[[ Given data open ]]

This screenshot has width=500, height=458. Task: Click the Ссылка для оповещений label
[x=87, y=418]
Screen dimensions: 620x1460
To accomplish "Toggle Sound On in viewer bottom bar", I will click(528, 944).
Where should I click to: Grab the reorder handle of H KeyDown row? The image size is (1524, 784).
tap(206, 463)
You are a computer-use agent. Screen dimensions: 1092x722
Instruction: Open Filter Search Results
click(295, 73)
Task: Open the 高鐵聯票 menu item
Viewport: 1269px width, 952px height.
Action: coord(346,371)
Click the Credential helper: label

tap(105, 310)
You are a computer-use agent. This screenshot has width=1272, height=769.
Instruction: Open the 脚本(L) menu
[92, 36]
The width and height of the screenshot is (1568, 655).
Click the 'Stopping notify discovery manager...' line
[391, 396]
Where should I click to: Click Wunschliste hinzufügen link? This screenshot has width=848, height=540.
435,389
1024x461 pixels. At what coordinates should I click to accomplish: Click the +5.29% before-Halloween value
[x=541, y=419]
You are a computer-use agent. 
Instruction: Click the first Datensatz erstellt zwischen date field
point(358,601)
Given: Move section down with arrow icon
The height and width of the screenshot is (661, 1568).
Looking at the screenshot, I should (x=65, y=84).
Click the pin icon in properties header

[[ Given data closed ]]

Task goal
Note every line of the entries in which "dimensions" appears, and copy it down.

Result of the task
Screen dimensions: 620x1460
You are a computer-use agent. Screen dimensions: 1092x722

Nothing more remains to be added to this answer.